As the Leng Review admits:

Since the early 2000s, and in response to increasing workforce pressures, there has been a growing recognition of the PA role across the globe as a flexible way to address doctor shortages and improve access to healthcare. Today, PAs or their equivalents are employed in over 50 countries, although the role is often adapted locally to meet specific healthcare system needs.

Is it perhaps this very flexibility which is the threat here, when NHS England are already reviewing postgraduate medical training due in large part to resident doctors’ “concerns and frustrations with their training experience”?

The doctors are not the only threatened profession. According to The Observer this week:

The big four accounting firms – Deloitte, EY, PricewaterhouseCoopers and KPMG – posted 44% fewer jobs for graduates this year compared with 2023.

These are the big beasts for finance and actuarial graduates and tend to set the market for everyone else, so these are big changes. Ian Pay of the ICAEW’s quote from the article is even more alarming:

Historically, accountancy firms have typically had a pyramid structure – wide base, heavy graduate recruitment. Firms are now starting to talk about a ‘diamond model’ with a wide middle tier of management because, ultimately, AI is not sophisticated enough yet to make those judgment calls.

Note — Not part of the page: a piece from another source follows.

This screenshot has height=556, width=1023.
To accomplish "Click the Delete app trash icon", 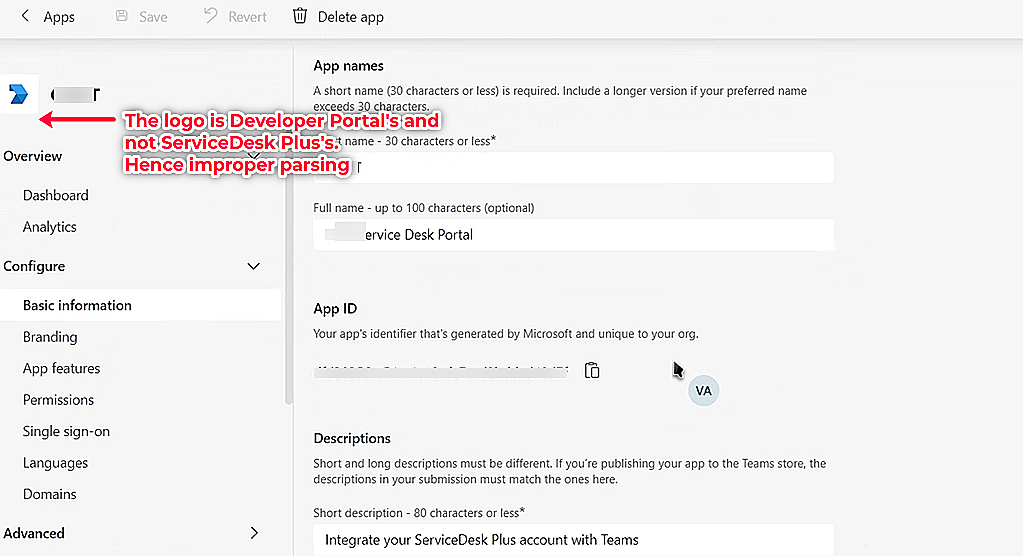I will coord(300,16).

A diamond model? That surely only makes sense for those at partner level currently interested in the purchase of diamonds? Sure enough, the article continues:

Cuts to graduate cohorts since 2023 have ranged from 6% at PwC to 29% at KPMG. According to James O’Dowd, founder of talent adviser Patrick Morgan, these are accompanied by senior employees being paid more and more job offshoring. Up to a third of some firms’ administrative tasks are carried out in countries with lower labour costs such as India and the Philippines.

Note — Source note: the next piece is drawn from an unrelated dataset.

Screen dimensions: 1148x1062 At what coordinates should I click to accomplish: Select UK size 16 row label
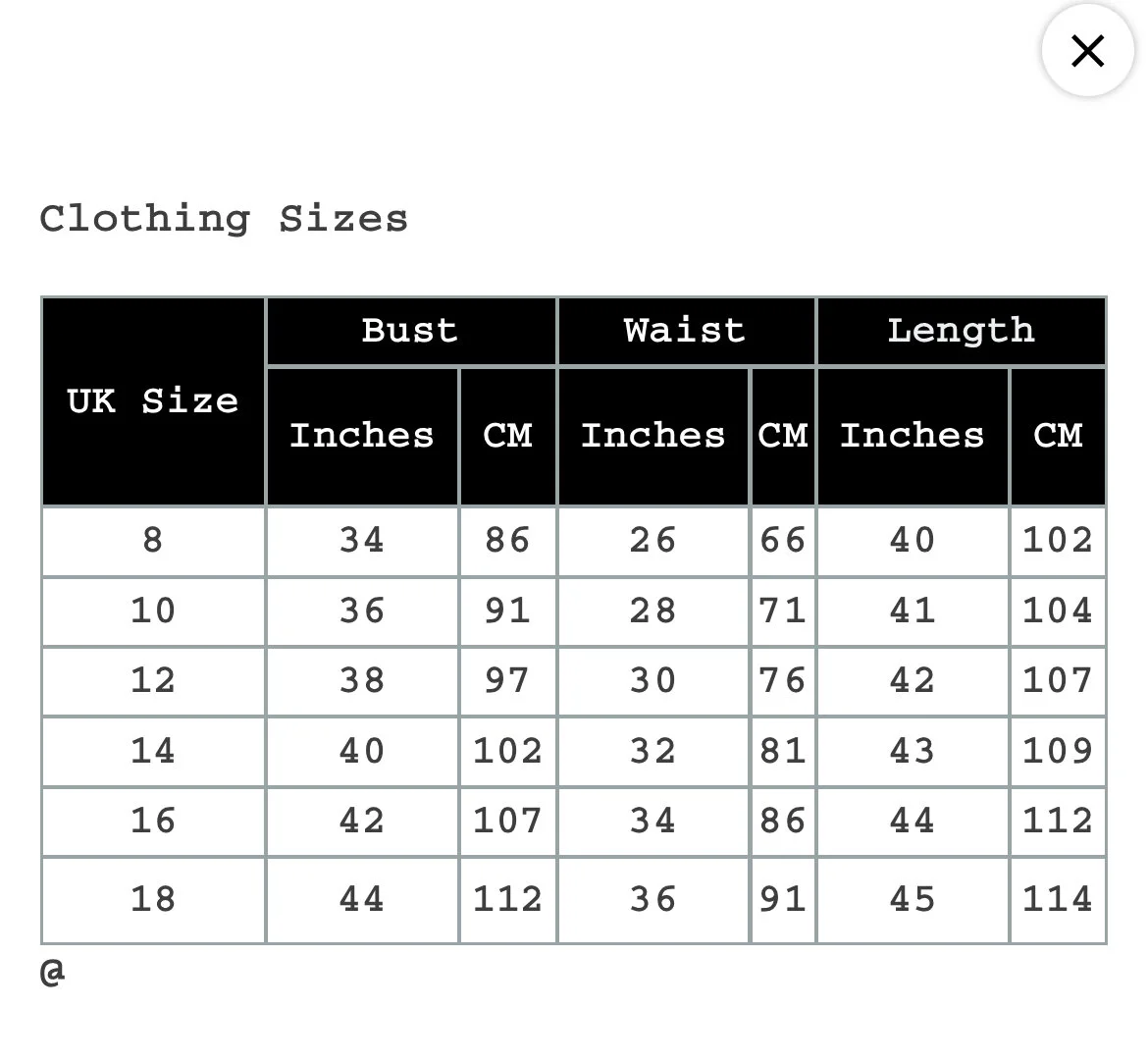(153, 822)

So what happens when AI is sophisticated enough to make those judgement calls, calls which are often sophisticated forms of pattern spotting and which, quite frankly, AI systems are already much better than humans at in many cases already? Will the diamond model collapse still further into a “T-model” perhaps, with the very senior survivors being paid even more? Don’t expect labour costs in India and the Philippines to remain lower for very long as demand increases from their own economies as well as ours.

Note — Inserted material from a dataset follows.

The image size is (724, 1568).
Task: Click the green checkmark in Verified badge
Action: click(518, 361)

And the most important question? What then? Who will the senior employees who seem to be doing so well out of this at the moment be in 20-30 years’ time? Where will they have come from? What experience will they have and how will they have gained it when all the opportunities to do so have been given to the system in the corner which never gets tired, only makes mistakes when it is poorly programmed or fed poor data, and never takes study leave at the financial year end?

So Medicine, Finance and now Law. Richard Susskind has been writing about the impact of AI on Law, and with his son Daniel, on other professions too for some time now. The review of his latest book, How To Think About AI, has the reviewer wondering “Where has Reassuring Richard gone?”. In his latest book, Susskind says:

“Pay heed, professionals – the competition that kills you won’t look like you.”

So probably a threatened profession there too then.

In the 1830s and 1840s, according to Christopher Clark’s excellent Revolutionary Spring, the new methods of production led to “the emergence of a non-specialised, mobile labour force whose ‘structural vulnerability’ made it more likely that they would experience the most wretched poverty at certain points in their lives.” The industrialised economies changed beyond recognition and the guilds representing workers, with skills the need for which were being automated away, retreated to become largely ceremonial.

Then the divisions were those of class. This time they appear to be those of generation. Early career professionals are seeing their pay, conditions and status under threat as their more senior colleagues protect their own positions at their expense.

It remains to be seen what will happen to our threatened professions, but it seems unlikely that they will survive in their current forms any more than the jobs of their members will.